Translational control is a major form of gene regulation during gametogenesis. We are investigating the importance and mechanism of translational control during spermatogenesis. Genes encoding the basic proteins required for chromatin condensation--transition protein 1 and 2 and protamine 1 and 2--are all under translational control. The protamine 1 (Prm1) gene is transcribed in round spermatids and its mRNA stored as an RNA/protein particle (mRNP) for up to 7 days before it is eventually translated in elongating spermatids. We showed that sequence elements important for both translational repression and activation lie entirely in its 3' untranslated region (3' UTR). Temporal translation of Prm1 mRNA is essential for spermatogenesis. Deletion of its 3' UTR and replacement with a heterologous 3' UTR leads to premature translation of Prm1, early DNA condensation, an arrest in spermatid differentiation and sterility.
We have identified a 17-nucleotide sequence referred to as the translational control element (TCE) that confers both translational repression and activation on a heterologous mRNA in mice. We are currently studying the position-dependence of this element and the mechanism by which it confers translational regulation. A second sequence element in the 3' UTR, the Y box recognition sequence (YRS), appears to be important for mRNA stability during the period of translational repression. We have identified two Y box proteins, MSY2 and MSY4, that bind to the YRS in vitro and that are associated with the endogenous mRNP in vivo. To determine if MSY4 can mediate translational repression in vivo, we generated transgenic mice in which the temporal window of MSY4 expression was extended during spermatogenesis. Expression of MSY4 disrupted the normal completion of spermatogenesis and caused dominant sterility. Translation of several mRNAs, including the Prm1 and Prm2 mRNAs, was repressed. Loss-of-function mutations in either Msy2 or Msy4 causes sterility. We are currently investigating the reason for the sterility in Msy2 and Msy4 mutants and are creating Msy2 Msy4 double mutants to examine possible redundancy in function.

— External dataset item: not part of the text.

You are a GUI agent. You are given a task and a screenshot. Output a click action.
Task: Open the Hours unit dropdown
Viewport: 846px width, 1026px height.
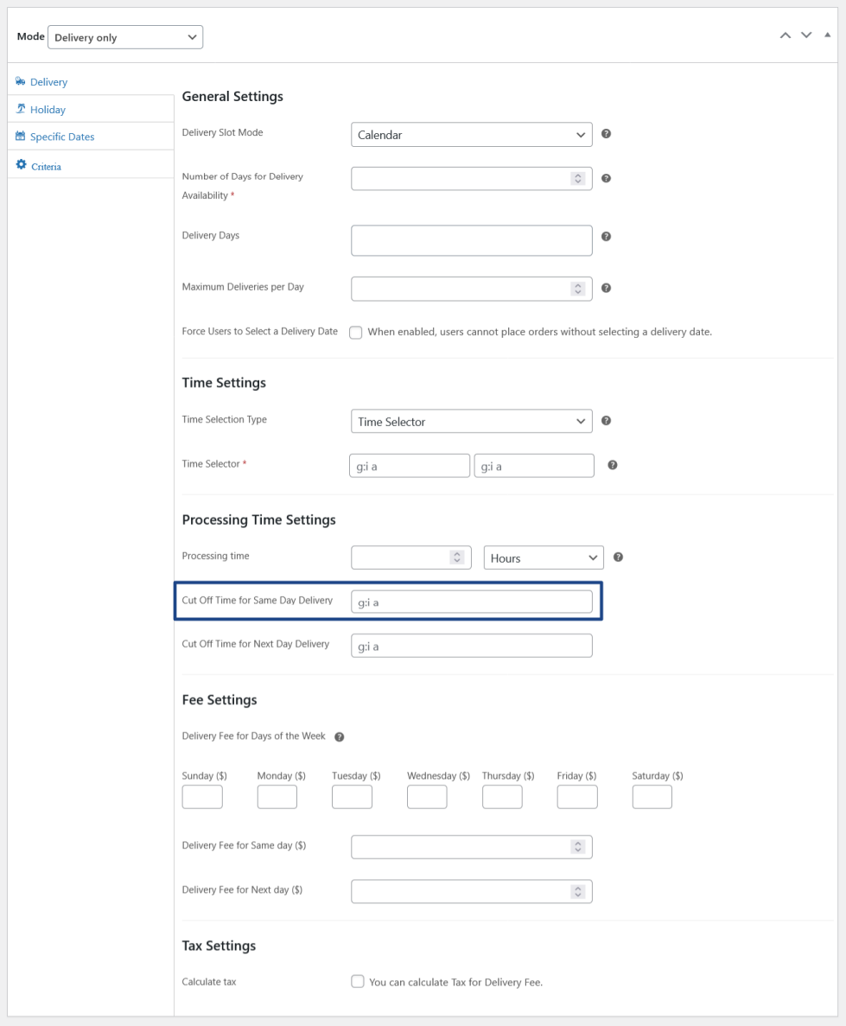(543, 558)
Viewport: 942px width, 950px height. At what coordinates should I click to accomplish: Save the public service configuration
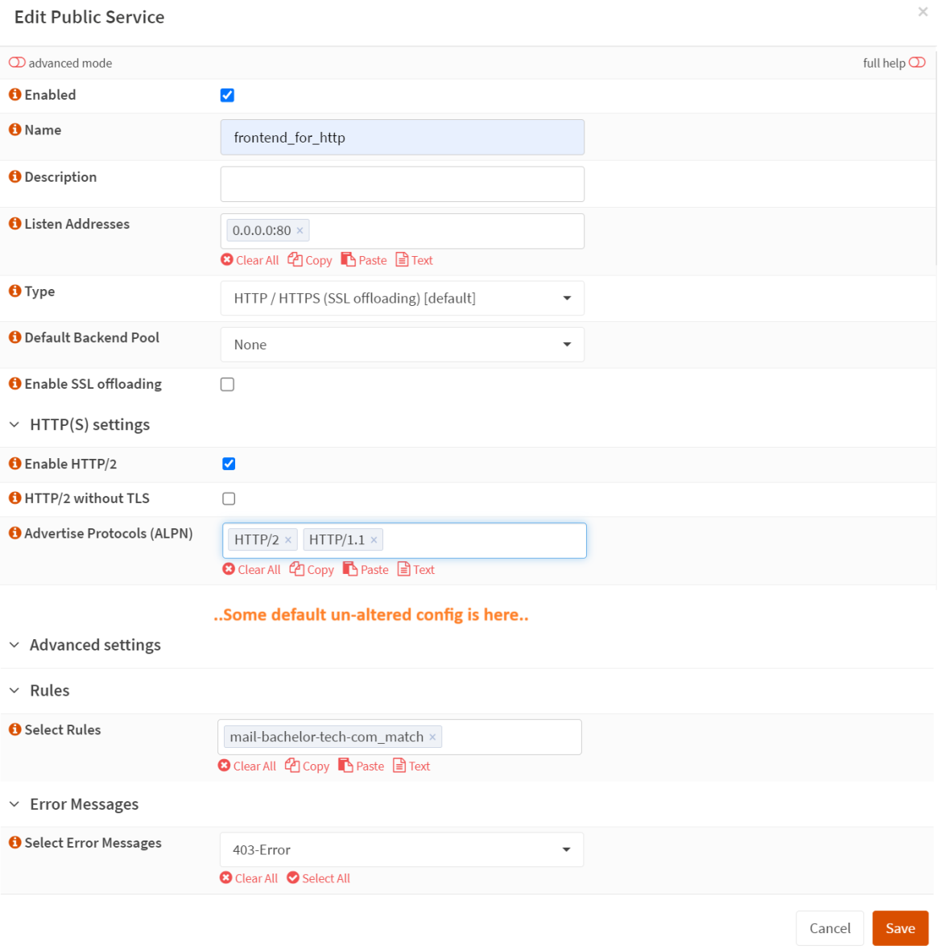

Little is known about the mechanism of translational activation of translationally repressed mRNAs. However, we have shown that a loss-of-function mutation in the gene encoding TAR RNA binding protein 2 (TARBP2) leads to delayed activation of Prm1 translation and sterility. The timing of TARBP2 expression suggests that it may function as a chaperone in the assembly of specific translationally regulated RNPs. Several groups have recently shown that the human orthologue of TARBP2 interacts with DICER1, the enzyme that catalyzes the cleavage of precursor microRNAs into their mature products. We are currently examining the processing of small noncoding RNAs in Tarbp2 mutants and investigating the role of microRNAs in translational repression and activation. We have also created a germline specific mutation in the gene encoding Dicer1 and are characterizing the sterility in the mutant.